Tunable Parameters in the setup of NiFi and Elasticsearch

How you can modify the values for the tunable parameters, and some default values and how they can be improved in different circumstances.

System resources, memory footprint, and CPU allocation

The environment (recommended or minimal) will constitute of several nodes that will host the NiFi and Elasticsearch pods. In general, you will have after the initial installation, three pods for Elasticsearch and one NiFi.

In the minimal configuration, each of the pods is allocated six vCPUs and 10GB of memory.

In the recommended configuration, each of the pods is allocated sixteen vCPUs and a minimum of sixteen GB of memory.

Adjustment or increase of the allocated resources is possible. In these cases, however, additional testing to validate such configuration changes is nessessary, to ensure stability and operability.

Disk space per node

The amount of disk space you require is strongly dependent on the size of your index. Since this varies widely from installation to installation, there is no single recommended figure. To estimate, consider that an index of one million catalog items running on the recommended system configuration generates an index about six gigabytes in size.

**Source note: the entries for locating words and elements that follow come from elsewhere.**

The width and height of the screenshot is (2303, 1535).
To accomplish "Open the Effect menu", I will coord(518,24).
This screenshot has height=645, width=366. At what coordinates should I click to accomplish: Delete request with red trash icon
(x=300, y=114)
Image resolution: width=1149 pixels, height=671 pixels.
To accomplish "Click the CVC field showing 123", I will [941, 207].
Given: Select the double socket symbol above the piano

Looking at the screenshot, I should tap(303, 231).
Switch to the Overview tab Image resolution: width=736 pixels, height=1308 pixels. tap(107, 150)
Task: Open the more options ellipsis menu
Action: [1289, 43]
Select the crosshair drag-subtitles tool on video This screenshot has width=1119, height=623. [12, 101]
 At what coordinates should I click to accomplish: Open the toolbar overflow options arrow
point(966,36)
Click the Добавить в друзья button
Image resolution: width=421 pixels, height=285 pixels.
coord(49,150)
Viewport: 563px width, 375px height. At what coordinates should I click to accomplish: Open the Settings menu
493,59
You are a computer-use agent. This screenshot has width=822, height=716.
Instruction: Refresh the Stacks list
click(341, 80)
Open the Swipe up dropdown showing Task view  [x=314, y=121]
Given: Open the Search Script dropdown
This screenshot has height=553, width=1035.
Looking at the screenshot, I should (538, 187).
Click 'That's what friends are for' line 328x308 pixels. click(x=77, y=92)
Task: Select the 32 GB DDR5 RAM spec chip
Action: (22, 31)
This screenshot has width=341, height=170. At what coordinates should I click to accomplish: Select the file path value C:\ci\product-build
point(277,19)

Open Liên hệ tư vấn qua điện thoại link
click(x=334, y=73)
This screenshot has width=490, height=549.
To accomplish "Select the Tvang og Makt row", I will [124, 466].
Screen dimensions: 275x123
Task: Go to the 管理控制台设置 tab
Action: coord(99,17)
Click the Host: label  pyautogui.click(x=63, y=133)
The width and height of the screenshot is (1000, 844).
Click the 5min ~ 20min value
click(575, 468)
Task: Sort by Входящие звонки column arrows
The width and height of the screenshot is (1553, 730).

This number does not reflect your actual requirements, however. Index files are dated and with time will accumulate on the disk. As a general rule, provide at least ten times the disk space of the anticipated index size to reflect this variability, and clean up old index files on a daily basis. In the case of the six gigabyte index, this would mean allocating at least sixty gigabytes and running a regular job to delete stale files.

NiFi

The processing speed of the data set, and the resulting speed of the search index creation is the result of the throughput one can achieve in the NiFi and Elasticsearch cluster. There are several parameters that would improve and optimize the throughput for a given hardware footprint; NiFi processors threads and bucket size.

Threads

The default processor runs on a single thread, processing just one flow file at a time. If you use concurrent processing, the number of concurrent tasks that it can do can be adjusted. Set the number of threads for the process group by changing the processor Concurrent Tasks value (under Processor configuration or SCHEDULING tab).

When the processor can process flow files at the same rate as they come, the Concurrent Tasks value is ideal, preventing large pileups of flow files in the processor's wait queue.

If a CPU can multitask, increasing the threads available to the processor increases the processor throughput. The transformation processor (as in NLP) and the Bulk update processor are two such examples. You can assign more threads to the processor, or set the Concurrent Tasks variable to be higher than one. Increasing the threads of the processor will result in improvement of the processor throughput. The following screenshot represents an NLP Processor which is set to sixteen concurrent tasks, equal to the number of virtual CPUs (vCPUs) that are available on the node.
This update is not useful for all processors. Most processors come with an default configuration that takes this variable into account and does not need to be altered. When performance testing reveals a bottleneck in front of the processors, the default configuration may benefit from further tuning. Because such balancing may not always be feasible, the recommended best practice is to focus on reducing the flow file pileup in the waiting queue.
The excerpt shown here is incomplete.